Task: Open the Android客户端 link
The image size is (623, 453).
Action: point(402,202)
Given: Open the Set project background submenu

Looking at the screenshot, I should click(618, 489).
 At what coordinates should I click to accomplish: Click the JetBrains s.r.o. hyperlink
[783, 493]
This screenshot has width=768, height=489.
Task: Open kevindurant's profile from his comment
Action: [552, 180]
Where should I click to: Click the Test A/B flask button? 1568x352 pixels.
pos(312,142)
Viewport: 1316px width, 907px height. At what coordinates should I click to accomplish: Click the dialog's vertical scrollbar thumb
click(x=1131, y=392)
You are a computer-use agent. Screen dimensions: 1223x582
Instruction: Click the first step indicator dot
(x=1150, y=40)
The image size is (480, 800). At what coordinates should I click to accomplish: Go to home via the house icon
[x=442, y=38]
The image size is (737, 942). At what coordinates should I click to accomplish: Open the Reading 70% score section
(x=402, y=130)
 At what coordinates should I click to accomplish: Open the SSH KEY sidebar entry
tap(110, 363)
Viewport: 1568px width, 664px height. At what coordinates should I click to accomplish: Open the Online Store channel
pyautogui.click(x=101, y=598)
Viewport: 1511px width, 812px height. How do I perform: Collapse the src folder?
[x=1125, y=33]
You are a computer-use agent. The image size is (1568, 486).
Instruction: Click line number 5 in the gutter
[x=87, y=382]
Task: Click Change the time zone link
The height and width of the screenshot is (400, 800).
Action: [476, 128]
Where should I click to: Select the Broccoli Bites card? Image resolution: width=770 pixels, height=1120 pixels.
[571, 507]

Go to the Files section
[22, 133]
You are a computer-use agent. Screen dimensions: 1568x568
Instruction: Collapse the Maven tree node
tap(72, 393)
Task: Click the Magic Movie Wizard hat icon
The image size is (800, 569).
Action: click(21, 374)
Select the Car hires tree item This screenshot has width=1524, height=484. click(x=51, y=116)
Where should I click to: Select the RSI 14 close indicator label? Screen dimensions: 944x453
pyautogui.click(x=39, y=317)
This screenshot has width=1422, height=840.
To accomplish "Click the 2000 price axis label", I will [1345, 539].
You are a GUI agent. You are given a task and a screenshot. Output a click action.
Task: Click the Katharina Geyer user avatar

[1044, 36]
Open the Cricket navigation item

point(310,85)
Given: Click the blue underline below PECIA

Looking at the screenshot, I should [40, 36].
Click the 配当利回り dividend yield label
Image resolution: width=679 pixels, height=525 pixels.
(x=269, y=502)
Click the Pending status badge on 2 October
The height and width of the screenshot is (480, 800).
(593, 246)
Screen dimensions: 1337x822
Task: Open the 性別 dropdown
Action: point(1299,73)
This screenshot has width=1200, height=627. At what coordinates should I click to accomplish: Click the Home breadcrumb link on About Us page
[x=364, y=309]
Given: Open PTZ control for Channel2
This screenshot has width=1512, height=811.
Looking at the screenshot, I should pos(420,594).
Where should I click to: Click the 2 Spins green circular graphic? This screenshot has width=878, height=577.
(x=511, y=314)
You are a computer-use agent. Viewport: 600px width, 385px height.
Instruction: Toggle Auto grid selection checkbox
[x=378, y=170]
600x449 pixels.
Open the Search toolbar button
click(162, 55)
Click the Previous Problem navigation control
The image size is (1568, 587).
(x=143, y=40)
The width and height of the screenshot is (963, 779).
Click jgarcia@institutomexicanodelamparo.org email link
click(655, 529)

************

▸ **To do**: Each line holding the word "computer" must be copied from the data.

▸ **Response area**:
You are a computer-use agent. Screen dimensions: 1223x582
You are a computer-use agent. The image size is (1568, 486).
You are a computer-use agent. Screen dimensions: 1568x568
You are a computer-use agent. Viewport: 600px width, 385px height.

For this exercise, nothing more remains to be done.